Оксана Васякина. Женская проза: Первая книга стихов. М.: АРГО-РИСК; Книжное обозрение, 2016

Воздух

В 2010‐е в русской поэзии социальность и конфессионализм заключили союз, существенно повысивший доверие и к тому и к другому. Стихи Оксаны Васякиной – один из ярких примеров такого симбиоза, который позволяет говорящему стирать границы между «собой» и «другими». В нарративных текстах о третьих лицах эти персонажи тоже выглядят в какой-то мере авторскими ипостасями: этих людей Васякина проживает, встраиваясь в их речь:

Сорокачетырехлетняя женщина говорит девятнадцатилетнему гопнику соседу по коммуналке:

Зарегистрируй меня вконтакте я буду музыку слушать и смотреть обновления на странице своей дочери правда ничего не понятно но главное это внимание

А потом говорит ну Андрей пропусти меня к стиральной машине ну что ты делаешь Андрей я же старая для тебя у меня дочь тебя старше.
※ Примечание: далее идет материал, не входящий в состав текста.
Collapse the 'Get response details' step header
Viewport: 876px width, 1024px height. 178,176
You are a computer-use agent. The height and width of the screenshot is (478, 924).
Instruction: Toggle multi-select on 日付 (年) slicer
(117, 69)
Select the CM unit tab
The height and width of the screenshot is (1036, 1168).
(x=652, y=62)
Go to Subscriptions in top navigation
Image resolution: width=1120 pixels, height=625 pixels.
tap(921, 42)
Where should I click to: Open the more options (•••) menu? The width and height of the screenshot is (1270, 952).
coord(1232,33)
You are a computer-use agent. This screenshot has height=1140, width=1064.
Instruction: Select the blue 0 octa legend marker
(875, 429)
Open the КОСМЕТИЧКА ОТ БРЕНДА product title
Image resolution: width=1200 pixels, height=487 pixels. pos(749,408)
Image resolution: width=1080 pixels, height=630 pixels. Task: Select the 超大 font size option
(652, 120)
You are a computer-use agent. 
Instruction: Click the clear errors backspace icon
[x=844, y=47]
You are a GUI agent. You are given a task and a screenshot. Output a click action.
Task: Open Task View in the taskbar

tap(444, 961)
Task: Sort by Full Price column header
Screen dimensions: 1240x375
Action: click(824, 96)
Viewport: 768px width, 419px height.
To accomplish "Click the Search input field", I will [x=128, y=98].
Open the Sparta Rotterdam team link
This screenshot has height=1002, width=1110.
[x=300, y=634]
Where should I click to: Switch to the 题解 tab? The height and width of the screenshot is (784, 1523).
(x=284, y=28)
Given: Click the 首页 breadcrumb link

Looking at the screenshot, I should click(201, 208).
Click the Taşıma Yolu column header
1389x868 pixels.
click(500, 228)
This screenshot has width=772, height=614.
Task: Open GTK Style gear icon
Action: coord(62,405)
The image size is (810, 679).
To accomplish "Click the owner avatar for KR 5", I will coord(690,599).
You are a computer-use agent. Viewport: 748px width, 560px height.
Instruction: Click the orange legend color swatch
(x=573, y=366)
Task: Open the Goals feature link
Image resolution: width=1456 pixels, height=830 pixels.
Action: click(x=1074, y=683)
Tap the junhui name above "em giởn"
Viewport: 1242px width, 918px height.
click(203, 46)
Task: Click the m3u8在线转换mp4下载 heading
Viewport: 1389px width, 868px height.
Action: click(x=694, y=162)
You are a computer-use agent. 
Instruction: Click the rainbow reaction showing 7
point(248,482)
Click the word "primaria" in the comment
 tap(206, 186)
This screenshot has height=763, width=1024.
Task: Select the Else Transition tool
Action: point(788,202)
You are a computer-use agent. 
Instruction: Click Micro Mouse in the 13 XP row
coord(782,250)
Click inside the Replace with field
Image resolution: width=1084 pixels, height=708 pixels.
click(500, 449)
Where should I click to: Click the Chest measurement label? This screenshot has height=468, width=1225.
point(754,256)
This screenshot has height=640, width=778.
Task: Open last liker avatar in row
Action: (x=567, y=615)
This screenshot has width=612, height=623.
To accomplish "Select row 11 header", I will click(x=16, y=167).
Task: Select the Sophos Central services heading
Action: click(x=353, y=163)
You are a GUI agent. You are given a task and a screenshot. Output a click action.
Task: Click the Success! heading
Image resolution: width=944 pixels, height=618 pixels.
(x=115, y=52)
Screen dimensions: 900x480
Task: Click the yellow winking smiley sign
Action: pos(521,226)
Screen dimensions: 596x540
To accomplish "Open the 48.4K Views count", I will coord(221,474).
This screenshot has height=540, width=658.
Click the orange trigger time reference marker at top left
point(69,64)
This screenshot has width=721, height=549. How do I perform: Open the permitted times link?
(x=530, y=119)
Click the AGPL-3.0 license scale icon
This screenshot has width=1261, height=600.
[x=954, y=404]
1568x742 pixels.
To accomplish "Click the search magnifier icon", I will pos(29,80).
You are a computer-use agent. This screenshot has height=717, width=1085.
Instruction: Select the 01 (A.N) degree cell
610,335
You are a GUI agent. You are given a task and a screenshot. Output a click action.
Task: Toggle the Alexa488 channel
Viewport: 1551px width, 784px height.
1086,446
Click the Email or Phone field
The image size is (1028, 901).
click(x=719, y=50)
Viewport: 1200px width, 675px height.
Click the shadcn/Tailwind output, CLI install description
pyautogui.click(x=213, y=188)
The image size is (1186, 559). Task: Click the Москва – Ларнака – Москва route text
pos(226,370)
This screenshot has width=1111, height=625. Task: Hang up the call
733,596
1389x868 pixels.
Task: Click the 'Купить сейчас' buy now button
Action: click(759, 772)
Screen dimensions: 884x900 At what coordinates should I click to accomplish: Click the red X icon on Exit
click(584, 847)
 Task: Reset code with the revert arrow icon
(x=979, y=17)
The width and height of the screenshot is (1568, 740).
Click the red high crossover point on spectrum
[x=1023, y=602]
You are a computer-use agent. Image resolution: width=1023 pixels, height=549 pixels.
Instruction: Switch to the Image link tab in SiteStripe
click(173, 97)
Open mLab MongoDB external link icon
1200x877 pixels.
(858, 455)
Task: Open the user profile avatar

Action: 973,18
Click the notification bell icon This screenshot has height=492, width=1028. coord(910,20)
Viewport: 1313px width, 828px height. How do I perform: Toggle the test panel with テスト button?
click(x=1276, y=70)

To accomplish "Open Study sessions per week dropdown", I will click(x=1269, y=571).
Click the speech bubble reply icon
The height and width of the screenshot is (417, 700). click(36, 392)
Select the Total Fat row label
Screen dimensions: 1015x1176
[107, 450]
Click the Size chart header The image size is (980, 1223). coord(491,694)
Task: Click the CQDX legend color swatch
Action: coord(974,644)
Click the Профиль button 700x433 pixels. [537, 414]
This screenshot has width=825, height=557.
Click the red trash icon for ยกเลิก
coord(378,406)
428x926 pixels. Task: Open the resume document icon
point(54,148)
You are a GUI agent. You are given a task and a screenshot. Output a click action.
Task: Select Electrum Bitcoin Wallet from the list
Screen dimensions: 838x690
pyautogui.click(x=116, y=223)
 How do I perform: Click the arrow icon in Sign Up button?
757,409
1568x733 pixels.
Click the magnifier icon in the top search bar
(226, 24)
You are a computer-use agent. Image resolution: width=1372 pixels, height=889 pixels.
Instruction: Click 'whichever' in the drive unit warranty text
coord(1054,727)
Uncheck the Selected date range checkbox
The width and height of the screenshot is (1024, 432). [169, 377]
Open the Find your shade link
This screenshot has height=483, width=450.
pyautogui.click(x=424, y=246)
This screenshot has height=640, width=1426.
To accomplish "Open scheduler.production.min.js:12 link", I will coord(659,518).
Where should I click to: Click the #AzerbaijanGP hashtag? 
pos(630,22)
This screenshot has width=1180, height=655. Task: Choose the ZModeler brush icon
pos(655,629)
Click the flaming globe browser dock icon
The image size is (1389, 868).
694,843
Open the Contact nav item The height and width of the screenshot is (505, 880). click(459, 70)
Важная точка отсчета для этих стихов – поэзия Лиды Юсуповой; если первое стихотворение сборника, «Маленький мальчик в яблоневом саду…», заставляет вспомнить о ее замечательном тексте «Камнеломки • • • • • • • •» (как и в нем, в пространном стихотворении Васякиной – да и во всей ее книге – гораздо больше нежности, чем может показаться на первый взгляд), то процитированные ранее строки о 44-летней женщине, как и стихи о московских мигрантах, вступают в отношения резонанса с другими юсуповскими стихами – о белизском криминале, о московском изнасиловании. Значит, союз, о котором говорилось вначале, «носится в воздухе». Разумеется, в задачу поэта не входит его формулировать и улавливать, это происходит само по себе. Больше того, возможно, что это самое интенсивное, но не самое главное впечатление от книги Васякиной: в конечном счете мы остаемся со стихами, которые одновременно и производят очень свежее впечатление, и продолжают, как умело рассказанные стихи «о себе», волновать, включая древние механизмы сопереживания.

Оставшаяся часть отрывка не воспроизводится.